### YOUR ASSIGNMENT:
Copy out the review of Kertzer's study of infant abandonment in Italy word for word, keeping every sentence in its original order.

### QUOTED PASSAGE:
►

Another strength pf the book is that Kertzer bases a great deal of his data from a large body of recent local studies and harmonizes it with his own library work in Bologna. The author’s accomplishment is to have built a convincing framework for understanding the extent of infant abandonment in Italy and the diversity within the country. On addition, Kertzer also does many European historians a service by putting the Italian experience regarding infant abandonment in a larger geographical perspective. His comparison with Protestant countries supports that thesis that the Church, with the help of the government, was above all responsible for providing both an institutional structure and an ideology that forced many single mothers to relinquish their babies.
On the minus side, Kertzer could have paid more attention to class differences, which would certainly help the reader’s understanding of child abandonment. While the author makes distinction between the abandonment of legitimate and illegitimate infants, he fails to show that the Catholic Church’s ideas of family honor and sexual shame dominated the urban poor rural or the peasantry. In effect, the reader has no idea about the socio-economic status of the mothers who abandoned their children.

◄

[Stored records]
►

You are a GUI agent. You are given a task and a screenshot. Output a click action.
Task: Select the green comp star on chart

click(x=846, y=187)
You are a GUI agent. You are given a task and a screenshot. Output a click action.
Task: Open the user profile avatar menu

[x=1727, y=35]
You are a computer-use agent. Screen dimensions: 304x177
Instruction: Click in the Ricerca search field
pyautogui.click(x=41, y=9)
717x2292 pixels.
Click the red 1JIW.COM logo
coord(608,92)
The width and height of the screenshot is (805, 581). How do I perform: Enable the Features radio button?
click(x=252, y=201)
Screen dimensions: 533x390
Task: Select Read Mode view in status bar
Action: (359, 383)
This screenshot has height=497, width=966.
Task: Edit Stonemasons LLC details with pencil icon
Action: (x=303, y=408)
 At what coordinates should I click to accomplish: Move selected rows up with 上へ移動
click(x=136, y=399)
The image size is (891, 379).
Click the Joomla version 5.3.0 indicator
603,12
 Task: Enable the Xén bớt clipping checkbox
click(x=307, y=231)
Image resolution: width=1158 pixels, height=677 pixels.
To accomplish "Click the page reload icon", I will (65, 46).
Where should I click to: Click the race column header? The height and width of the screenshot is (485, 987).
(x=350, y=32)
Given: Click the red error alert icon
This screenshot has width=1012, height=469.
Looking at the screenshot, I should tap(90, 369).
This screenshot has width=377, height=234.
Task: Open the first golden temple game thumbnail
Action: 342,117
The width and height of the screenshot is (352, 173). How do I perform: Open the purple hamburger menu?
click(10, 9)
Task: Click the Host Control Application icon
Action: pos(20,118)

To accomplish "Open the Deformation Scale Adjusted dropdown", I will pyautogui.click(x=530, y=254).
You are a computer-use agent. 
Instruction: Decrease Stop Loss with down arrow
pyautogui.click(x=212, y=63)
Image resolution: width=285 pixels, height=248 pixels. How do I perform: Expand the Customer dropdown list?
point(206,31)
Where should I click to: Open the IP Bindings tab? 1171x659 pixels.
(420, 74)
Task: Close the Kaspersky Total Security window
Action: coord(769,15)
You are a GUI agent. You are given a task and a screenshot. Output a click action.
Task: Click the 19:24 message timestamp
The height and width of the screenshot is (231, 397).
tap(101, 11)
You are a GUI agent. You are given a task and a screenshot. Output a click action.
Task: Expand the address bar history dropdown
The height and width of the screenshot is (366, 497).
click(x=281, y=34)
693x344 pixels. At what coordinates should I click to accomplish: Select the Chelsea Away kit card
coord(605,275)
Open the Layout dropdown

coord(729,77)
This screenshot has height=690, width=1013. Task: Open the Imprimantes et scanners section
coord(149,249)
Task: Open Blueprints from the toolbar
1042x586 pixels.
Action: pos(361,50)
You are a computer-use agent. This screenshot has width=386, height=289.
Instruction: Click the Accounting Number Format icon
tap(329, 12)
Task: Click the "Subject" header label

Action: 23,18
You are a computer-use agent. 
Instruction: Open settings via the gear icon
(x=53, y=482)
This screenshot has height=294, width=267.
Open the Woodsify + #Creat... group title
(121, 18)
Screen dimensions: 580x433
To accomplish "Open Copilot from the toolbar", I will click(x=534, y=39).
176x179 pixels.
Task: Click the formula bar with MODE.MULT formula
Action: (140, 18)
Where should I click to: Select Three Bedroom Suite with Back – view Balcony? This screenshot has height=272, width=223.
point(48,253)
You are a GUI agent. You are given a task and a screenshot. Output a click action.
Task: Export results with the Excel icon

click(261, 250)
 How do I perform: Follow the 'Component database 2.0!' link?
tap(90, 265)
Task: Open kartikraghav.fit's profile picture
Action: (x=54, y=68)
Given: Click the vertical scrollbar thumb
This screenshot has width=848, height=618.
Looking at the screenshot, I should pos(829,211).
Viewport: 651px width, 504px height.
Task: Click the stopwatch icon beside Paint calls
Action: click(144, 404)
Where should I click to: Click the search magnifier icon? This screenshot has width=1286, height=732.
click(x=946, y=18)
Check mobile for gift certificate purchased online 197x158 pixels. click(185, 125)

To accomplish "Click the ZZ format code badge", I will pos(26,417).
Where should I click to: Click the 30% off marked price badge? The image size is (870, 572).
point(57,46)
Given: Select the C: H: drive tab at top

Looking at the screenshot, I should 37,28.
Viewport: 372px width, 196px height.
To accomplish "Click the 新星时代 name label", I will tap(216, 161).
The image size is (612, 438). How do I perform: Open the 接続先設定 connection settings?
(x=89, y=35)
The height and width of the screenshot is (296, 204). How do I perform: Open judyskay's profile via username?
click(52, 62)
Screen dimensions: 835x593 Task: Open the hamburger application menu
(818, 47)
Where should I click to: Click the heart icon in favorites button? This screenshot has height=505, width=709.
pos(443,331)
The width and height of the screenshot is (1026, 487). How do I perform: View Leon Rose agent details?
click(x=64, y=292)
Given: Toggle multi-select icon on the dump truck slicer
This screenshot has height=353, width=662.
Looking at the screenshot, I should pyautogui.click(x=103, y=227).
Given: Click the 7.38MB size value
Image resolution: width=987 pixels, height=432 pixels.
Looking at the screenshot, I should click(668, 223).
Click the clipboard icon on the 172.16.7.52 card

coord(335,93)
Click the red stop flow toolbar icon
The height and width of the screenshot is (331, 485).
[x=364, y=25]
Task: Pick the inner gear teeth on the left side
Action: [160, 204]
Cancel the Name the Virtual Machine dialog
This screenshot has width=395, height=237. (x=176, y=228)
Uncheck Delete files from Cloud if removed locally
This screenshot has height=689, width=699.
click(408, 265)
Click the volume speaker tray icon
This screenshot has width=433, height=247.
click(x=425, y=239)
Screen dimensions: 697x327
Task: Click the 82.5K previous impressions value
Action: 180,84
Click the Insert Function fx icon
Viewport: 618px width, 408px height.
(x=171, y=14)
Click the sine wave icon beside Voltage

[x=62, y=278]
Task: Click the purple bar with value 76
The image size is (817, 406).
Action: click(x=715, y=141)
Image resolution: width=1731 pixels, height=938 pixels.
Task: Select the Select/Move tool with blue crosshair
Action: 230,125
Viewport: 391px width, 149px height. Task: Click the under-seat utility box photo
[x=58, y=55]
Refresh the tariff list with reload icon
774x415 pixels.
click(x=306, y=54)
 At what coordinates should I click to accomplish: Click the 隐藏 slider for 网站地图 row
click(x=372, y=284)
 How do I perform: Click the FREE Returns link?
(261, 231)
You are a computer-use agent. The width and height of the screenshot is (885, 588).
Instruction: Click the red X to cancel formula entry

◄

### WRITTEN SOLUTION:
Another strength pf the book is that Kertzer bases a great deal of his data from a large body of recent local studies and harmonizes it with his own library work in Bologna. The author’s accomplishment is to have built a convincing framework for understanding the extent of infant abandonment in Italy and the diversity within the country. On addition, Kertzer also does many European historians a service by putting the Italian experience regarding infant abandonment in a larger geographical perspective. His comparison with Protestant countries supports that thesis that the Church, with the help of the government, was above all responsible for providing both an institutional structure and an ideology that forced many single mothers to relinquish their babies.
On the minus side, Kertzer could have paid more attention to class differences, which would certainly help the reader’s understanding of child abandonment. While the author makes distinction between the abandonment of legitimate and illegitimate infants, he fails to show that the Catholic Church’s ideas of family honor and sexual shame dominated the urban poor rural or the peasantry. In effect, the reader has no idea about the socio-economic status of the mothers who abandoned their children.